Writer and musician Jace Clayton, 2017 Duke/UNC Nannerl O. Keohane Distinguished Visiting Professor, seeks Duke and UNC undergraduate and graduate students to assist him in making set of unique digital music-making tools, inspired by and produced in conjunction with local North Carolinian non-Western music practitioners. This project is a second iteration of his Sufi Plug-Ins and offers students the opportunity to directly collaborate with and learn from Clayton. More about Clayton and his work can be found one his website.

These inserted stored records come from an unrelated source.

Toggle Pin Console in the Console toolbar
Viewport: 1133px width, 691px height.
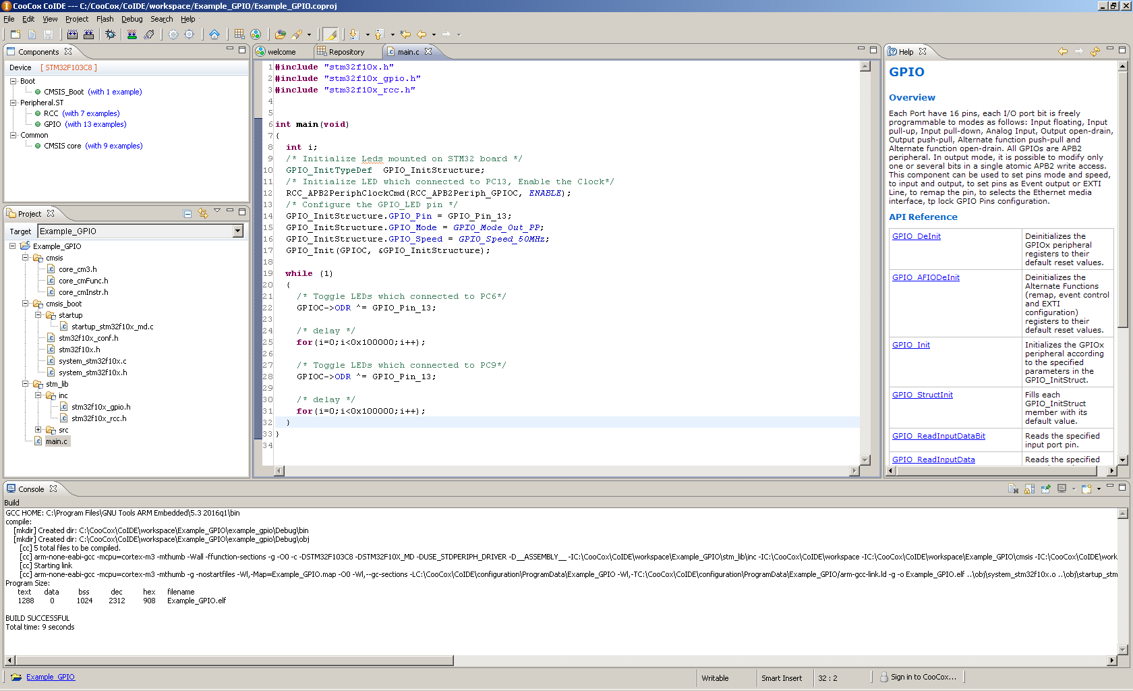click(1046, 489)
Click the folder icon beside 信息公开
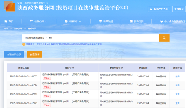186x108 pixels. (x=31, y=21)
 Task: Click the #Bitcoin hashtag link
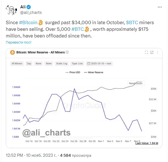click(28, 22)
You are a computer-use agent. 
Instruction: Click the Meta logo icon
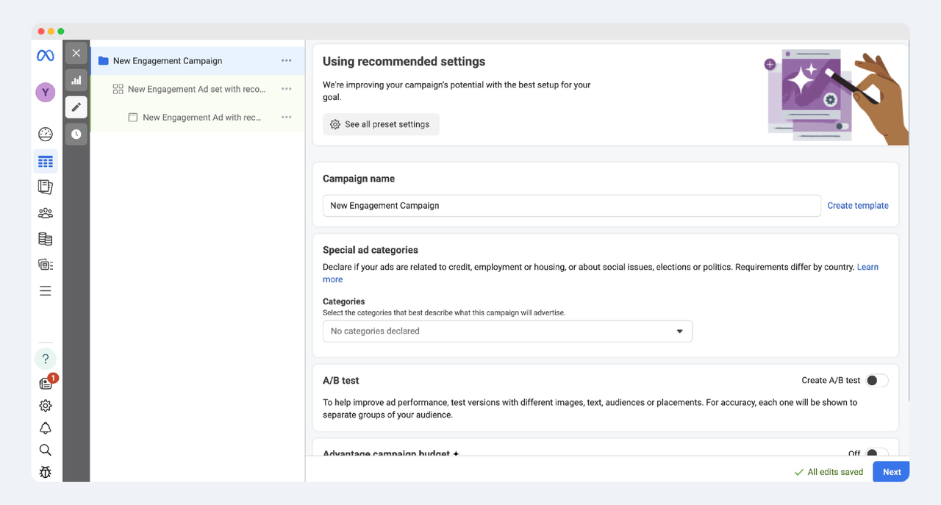(46, 56)
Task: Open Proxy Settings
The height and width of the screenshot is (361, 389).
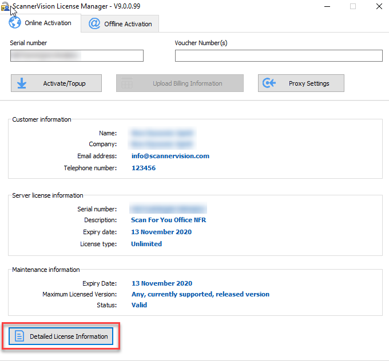Action: [x=301, y=83]
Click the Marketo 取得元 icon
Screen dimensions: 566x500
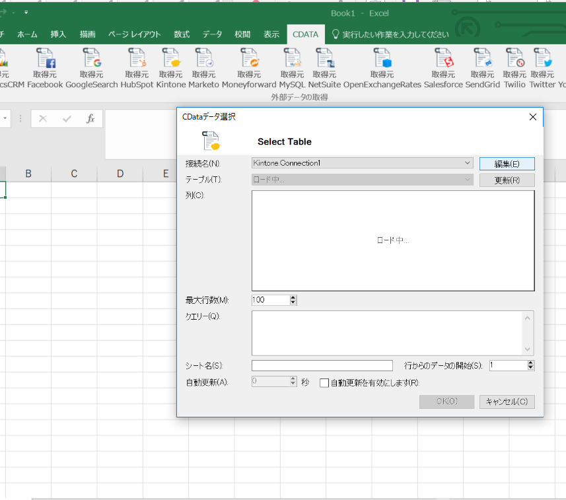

Carried out over the course of the term, the project has six principle stages that require diverse skill sets (see below). Clayton seeks participants across fields who are excited to be present for the entire cycle (or as far along as the team gets); the cross-talk and interdisciplinary connections are a key aspect of the project.

The stages are:

  • community outreach – anthropological/ethnographic fieldwork in order to locate local musicians (or music fans) and explain the project.
  • music research –an anthropological / musicological / performance studies approach to learn about the music at hand. What, to the practitioners, is important? What are some of the musical, cultural, or performative functions? The goal here is to get a basic understanding of what’s at stake for those involved in the music, and then start to discuss with them what aspects of that might be possible to translate into the digital.
  • tool brainstorm / design maquette – This stage involves brainstorming various possibilities for digital tools/functionality and user-interface design. Students will not need technical skills here; this is about envisioning what aspects of the music could translate or inspire a digital tool.
  • tool coding / testing – For the actual creation of these tools, proficiency in Max/MSP, Supercollider, or PD is ideal. For the UX design, proficiency in vector graphics particularly Illustrator is idea.  The testing stage involves getting the tools to various musicians and getting experience feedback from them.
  • collaboration practice / performance – Once a few plug-ins are functional, the next step is performance – ideally a collaborative performance involving some of the locals musicians.
  • project documentation – Last but not least, the group will work together on how to document the process and present it to the public. The tools themselves are a kind of documentation (software tool as knowledge archive) and the performance will be public, so here the emphasis is on finding appropriate ways to share the tools & project process online.